Saved data entries
* * *

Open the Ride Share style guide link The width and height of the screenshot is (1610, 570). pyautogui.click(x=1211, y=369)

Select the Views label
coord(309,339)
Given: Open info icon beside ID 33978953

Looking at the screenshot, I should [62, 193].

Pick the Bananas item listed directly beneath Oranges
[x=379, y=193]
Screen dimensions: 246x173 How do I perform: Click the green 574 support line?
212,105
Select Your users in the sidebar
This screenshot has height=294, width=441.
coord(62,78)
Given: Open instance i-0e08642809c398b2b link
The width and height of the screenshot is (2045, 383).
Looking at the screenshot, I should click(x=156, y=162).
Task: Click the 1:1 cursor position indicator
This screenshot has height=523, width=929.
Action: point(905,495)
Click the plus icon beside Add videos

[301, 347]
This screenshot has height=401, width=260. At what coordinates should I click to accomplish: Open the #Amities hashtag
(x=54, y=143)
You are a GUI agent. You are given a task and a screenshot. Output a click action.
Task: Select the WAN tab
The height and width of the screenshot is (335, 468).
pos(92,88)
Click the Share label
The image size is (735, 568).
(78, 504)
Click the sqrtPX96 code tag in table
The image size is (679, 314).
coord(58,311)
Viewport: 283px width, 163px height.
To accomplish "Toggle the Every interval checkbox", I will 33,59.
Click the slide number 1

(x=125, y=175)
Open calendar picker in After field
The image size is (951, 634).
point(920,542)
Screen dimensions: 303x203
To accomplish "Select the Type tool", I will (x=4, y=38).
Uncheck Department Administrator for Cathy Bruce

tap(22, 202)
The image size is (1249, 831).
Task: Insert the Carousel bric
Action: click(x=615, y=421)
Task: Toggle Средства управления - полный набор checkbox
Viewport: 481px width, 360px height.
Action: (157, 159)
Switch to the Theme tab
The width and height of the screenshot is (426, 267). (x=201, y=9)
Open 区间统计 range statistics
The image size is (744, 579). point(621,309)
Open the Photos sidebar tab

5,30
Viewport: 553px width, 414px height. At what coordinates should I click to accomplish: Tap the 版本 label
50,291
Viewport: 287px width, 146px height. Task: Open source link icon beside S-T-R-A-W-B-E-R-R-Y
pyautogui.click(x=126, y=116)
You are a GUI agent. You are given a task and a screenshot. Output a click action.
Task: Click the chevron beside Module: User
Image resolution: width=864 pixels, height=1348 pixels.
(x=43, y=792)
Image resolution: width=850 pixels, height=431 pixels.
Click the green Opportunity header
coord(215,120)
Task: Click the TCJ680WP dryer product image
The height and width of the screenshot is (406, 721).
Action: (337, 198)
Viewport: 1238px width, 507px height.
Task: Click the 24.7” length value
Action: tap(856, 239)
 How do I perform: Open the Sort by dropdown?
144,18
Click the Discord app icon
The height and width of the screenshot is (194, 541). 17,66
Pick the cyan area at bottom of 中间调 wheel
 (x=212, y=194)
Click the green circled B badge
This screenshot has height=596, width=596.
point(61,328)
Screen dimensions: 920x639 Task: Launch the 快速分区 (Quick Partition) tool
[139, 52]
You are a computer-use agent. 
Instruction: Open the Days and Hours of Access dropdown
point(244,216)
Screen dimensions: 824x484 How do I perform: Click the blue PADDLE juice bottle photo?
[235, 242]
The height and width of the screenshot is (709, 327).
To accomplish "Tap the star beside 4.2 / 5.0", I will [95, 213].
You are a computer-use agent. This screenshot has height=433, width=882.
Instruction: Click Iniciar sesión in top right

* * *

§ Description of the task
The word "agent" may occur in lines of the records. Report how many such lines there are, giving only the number.

§ Completed task
4